At 2-year follow-up, there were 31 clinical events. In univariable analyses, overall vital exhaustion and depressive symptoms, but not fatigue, were associated with adverse prognosis; in multivariable analysis, depressive symptoms [hazard ratio (HR)=2.69; 95% confidence interval (95% CI)=1.31-5.55] remained the only predictor of clinical outcome.
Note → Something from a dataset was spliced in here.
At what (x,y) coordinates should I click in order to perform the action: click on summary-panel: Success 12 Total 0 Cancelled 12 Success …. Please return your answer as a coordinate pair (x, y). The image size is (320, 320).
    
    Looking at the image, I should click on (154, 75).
Among the depressive symptoms, hopelessness (HR=3.44; 95% CI=1.65-7.19) was the most cardiotoxic symptom. The incidence of clinical events was higher in the high-hopelessness patients (11% vs. 3%; P=.001) than in the low-hopelessness patients. Hopelessness (HR=3.36; 95% CI=1.58-7.14; P=.002) remained an independent predictor of clinical outcome at 2 years in adjusted analysis.

CONCLUSION

Symptoms of depression, but not fatigue, predicted adverse clinical events. Hopelessness was the most cardiotoxic symptom, associated with a more than three-fold risk of clinical events 2 years post-PCI. Screening for hopelessness may lead to the identification of high-risk patients.

摘要

目的

我们研究了疲劳、抑郁症状和绝望感对经皮冠状动脉介入治疗(PCI)患者2年随访预后的相对影响。

方法

以紫杉醇洗脱支架作为默认策略连续收治的PCI患者(n = 534)在基线时完成了马斯特里赫特问卷(MQ)。除了总体活力耗竭评分外,MQ还评估疲劳(7项;克朗巴哈系数α = 0.87)和抑郁症状(7项;克朗巴哈系数α = 0.83),绝望感(1项)包含在抑郁症状项目中。对患者进行2年的不良临床事件(死亡率和非致命性心肌梗死)随访。

结果

在2年随访时,发生了31例临床事件。在单变量分析中,总体活力耗竭和抑郁症状与不良预后相关,但疲劳与之无关;在多变量分析中,抑郁症状[风险比(HR)= 2.69;95%置信区间(95%CI)= 1.31 - 5.55]仍然是临床结局的唯一预测因素。在抑郁症状中,绝望感(HR = 3.44;95%CI = 1.65 - 7.19)是最具心脏毒性的症状。高绝望感患者的临床事件发生率(11%对3%;P = 0.001)高于低绝望感患者。在调整分析中,绝望感(HR = 3.36;95%CI = 1.58 - 7.14;P = 0.002)仍然是2年时临床结局的独立预测因素。

结论

抑郁症状而非疲劳可预测不良临床事件。绝望感是最具心脏毒性的症状,与PCI术后2年临床事件风险增加三倍以上相关。筛查绝望感可能有助于识别高危患者。